§ **Exercise directions**: Put the material below into a JSON list of strings with one string per line, skipping blank lines. Leave the pictures out.

## BEGIN

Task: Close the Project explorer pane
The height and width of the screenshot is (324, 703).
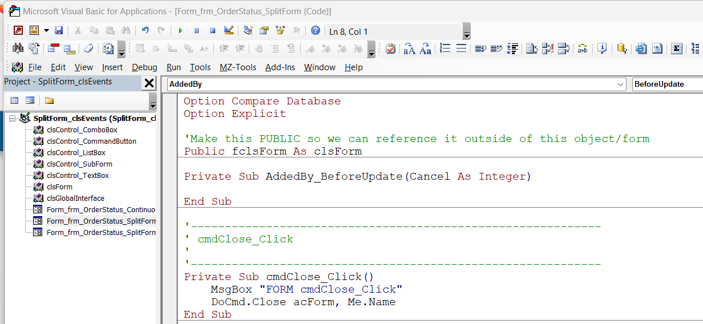Action: (149, 83)
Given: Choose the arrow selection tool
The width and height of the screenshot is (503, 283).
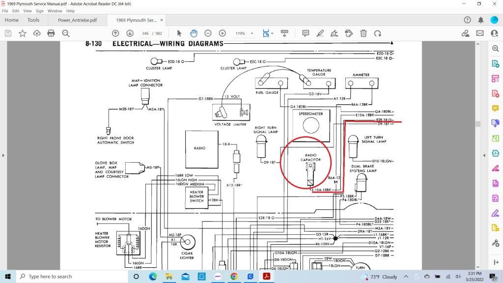Looking at the screenshot, I should [179, 33].
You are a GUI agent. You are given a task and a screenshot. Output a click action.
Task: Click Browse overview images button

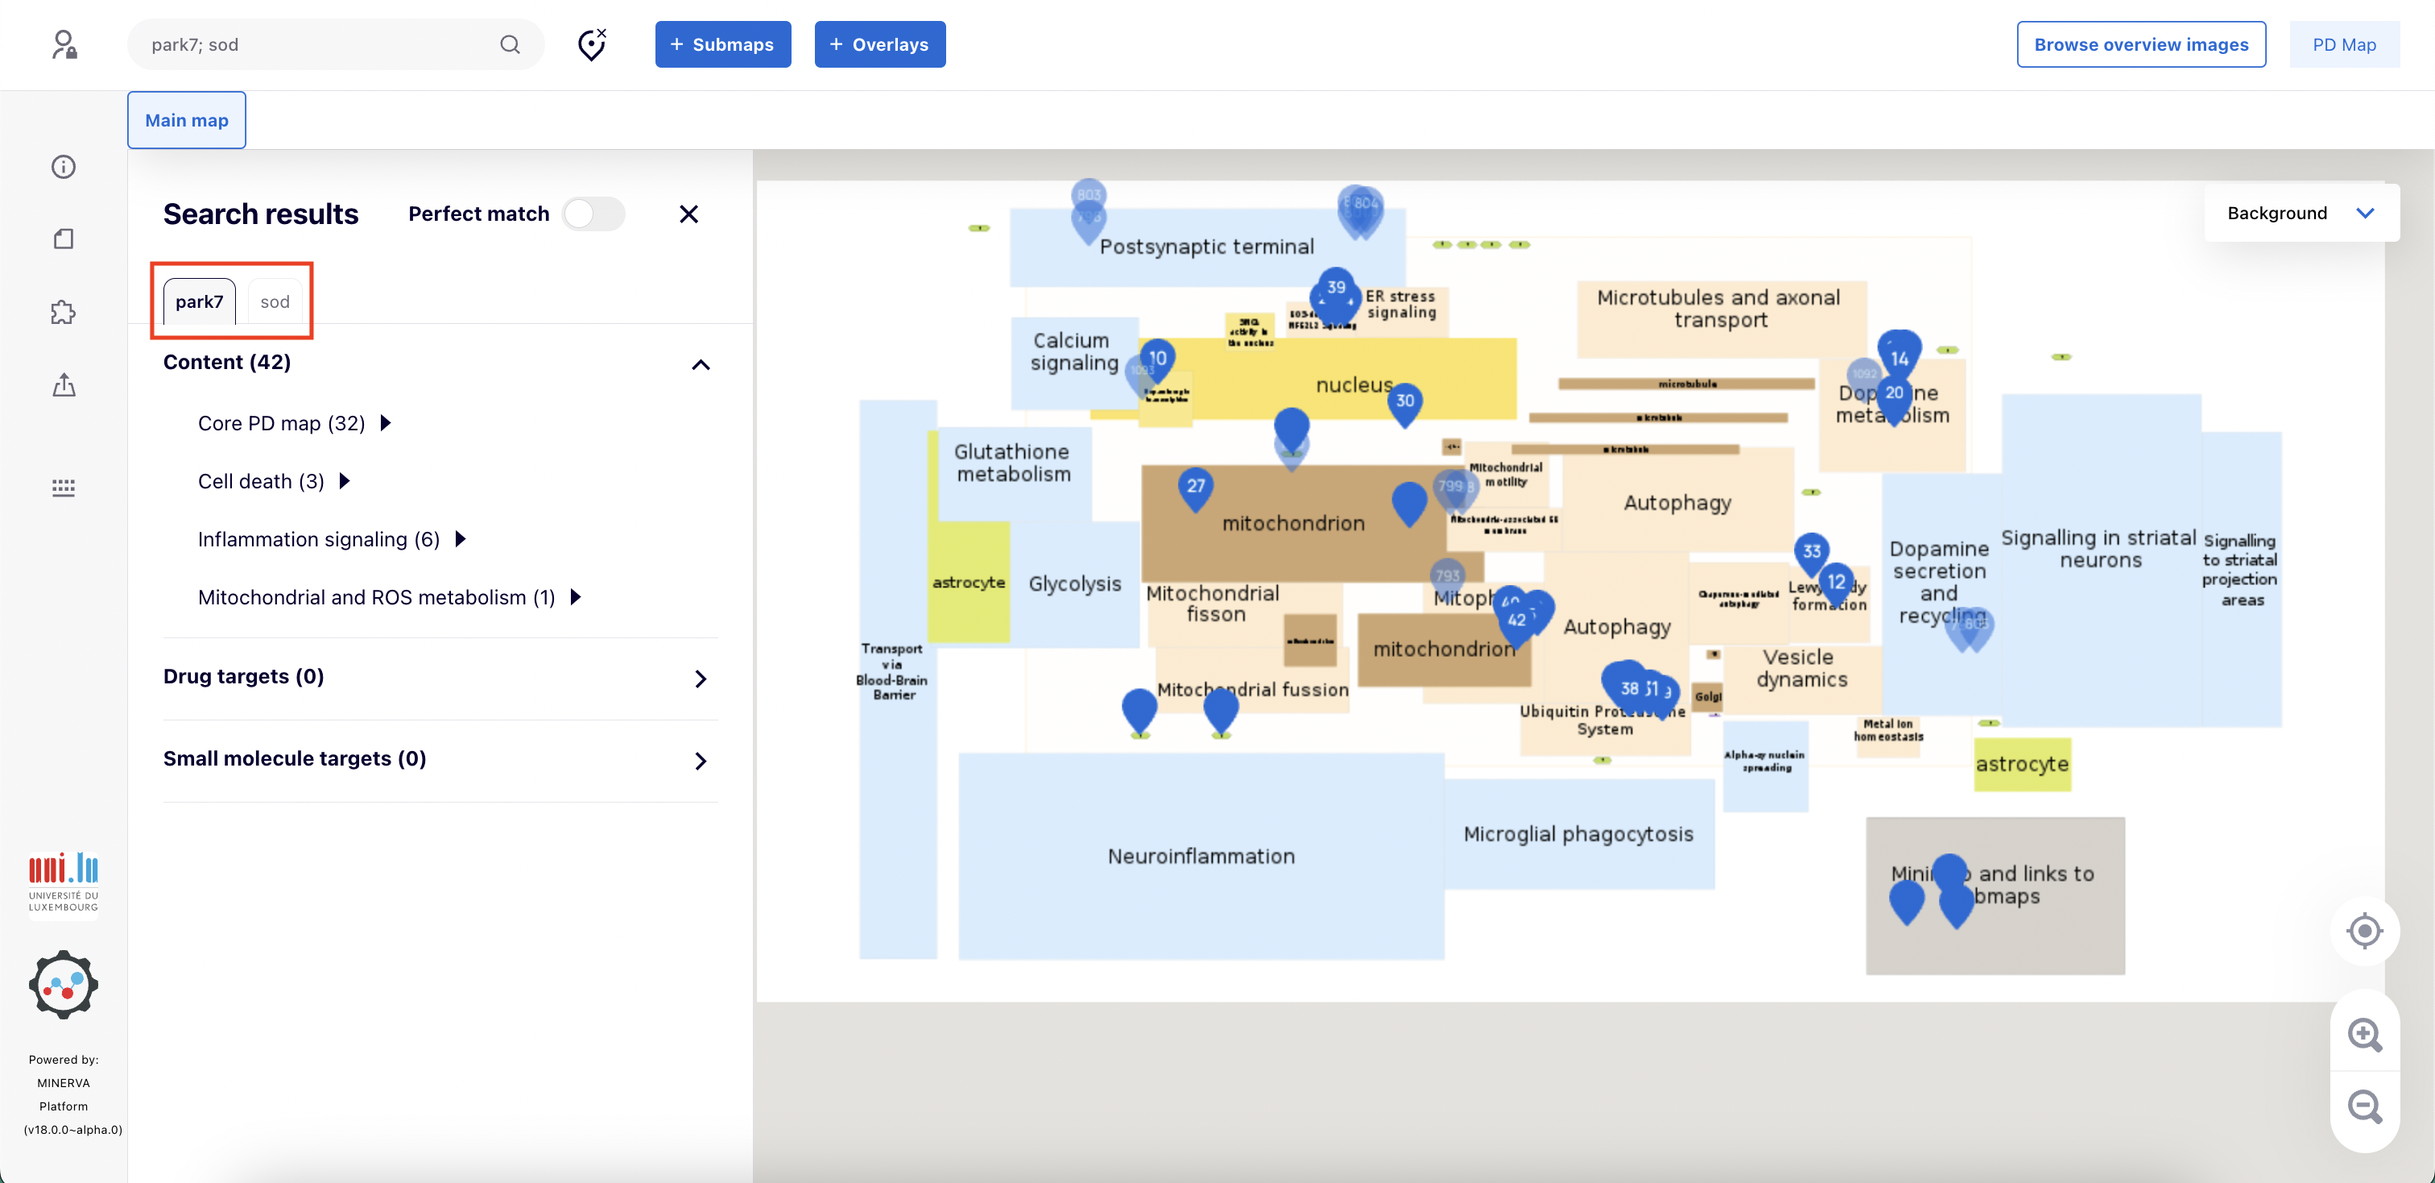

## END

§ **Result of the task**:
[
  "Task: Close the Project explorer pane",
  "The height and width of the screenshot is (324, 703).",
  "Action: (149, 83)",
  "Given: Choose the arrow selection tool",
  "The width and height of the screenshot is (503, 283).",
  "Looking at the screenshot, I should [179, 33].",
  "You are a GUI agent. You are given a task and a screenshot. Output a click action.",
  "Task: Click Browse overview images button"
]